Top of Document passage

Joralman v. McPhee

Decision Date12 January 1903
Citation71 P. 419,31 Colo. 26
PartiesJORALMAN et al. v. McPHEE et al. [*]
CourtColorado Supreme Court

Appeal from district court, Arapahoe county.

Suit to foreclose mechanics' liens by Charles D. McPhee and others against Ida B. Snell and others, in which H. M Joralman, trustee, and others, intervened. From a decree adjudging priorities, the trustee and others appeal. Modified.

Steele J., dissenting.

Section 2885 provides that mechanics' liens shall relate back to the commencement of the work, and shall have priority over incumbrances which may have been created, and of which the lienors had no notice. It also provides that nothing in the section shall impair any valid incumbrance on the land, made and recorded before the work was commenced. Mortgagors loaned money with the understanding that it was to be applied to the erection of a building. The incumbrance, which was recorded included a brick dwelling on the premises, though no such building was then in existence. Mechanic's lien claimants had notice of the arrangement, and received part payment from the mortgagee himself. Held that, as to advances actually made for the building, the mortgage was a prior lien thereon over the mechanics' liens, notwithstanding section 2884.

T. J. O'Donnell, Milton Smith, and Benedict &amp Phelps, for appellants.

Hartzell & Steele, D. V. Burns, and Whitford, Whitford & May, for appellees.

GABBERT J.

Bottom of Document passage
Top of Raw data

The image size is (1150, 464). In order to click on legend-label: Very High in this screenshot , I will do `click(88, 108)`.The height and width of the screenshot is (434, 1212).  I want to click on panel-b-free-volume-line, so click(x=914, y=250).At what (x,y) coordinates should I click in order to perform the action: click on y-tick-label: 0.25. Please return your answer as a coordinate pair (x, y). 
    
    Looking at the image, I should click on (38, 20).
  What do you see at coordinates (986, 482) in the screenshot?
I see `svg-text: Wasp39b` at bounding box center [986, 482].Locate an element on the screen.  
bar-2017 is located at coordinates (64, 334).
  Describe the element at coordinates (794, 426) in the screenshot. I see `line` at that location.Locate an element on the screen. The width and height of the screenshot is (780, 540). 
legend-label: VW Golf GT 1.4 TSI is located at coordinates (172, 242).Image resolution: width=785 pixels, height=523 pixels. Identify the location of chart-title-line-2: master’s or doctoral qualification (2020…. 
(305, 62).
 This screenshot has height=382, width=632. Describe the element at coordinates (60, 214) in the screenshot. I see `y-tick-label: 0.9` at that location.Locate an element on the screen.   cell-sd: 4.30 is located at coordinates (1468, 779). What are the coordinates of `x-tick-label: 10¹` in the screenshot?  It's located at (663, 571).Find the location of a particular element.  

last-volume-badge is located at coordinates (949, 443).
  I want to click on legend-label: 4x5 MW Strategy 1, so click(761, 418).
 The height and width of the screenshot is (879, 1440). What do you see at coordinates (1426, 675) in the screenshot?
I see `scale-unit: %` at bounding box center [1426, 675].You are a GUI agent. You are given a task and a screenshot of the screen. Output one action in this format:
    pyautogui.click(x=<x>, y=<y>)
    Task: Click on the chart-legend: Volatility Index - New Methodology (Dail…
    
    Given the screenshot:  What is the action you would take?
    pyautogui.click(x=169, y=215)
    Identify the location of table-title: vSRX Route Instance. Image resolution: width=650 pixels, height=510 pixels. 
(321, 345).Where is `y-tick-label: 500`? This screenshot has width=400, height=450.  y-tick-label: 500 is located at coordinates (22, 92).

Bottom of Raw data

● **Task description**
According to the Joralman v. McPhee case summary, on what date was the case decided?

● **Answer to this problem**
12 January 1903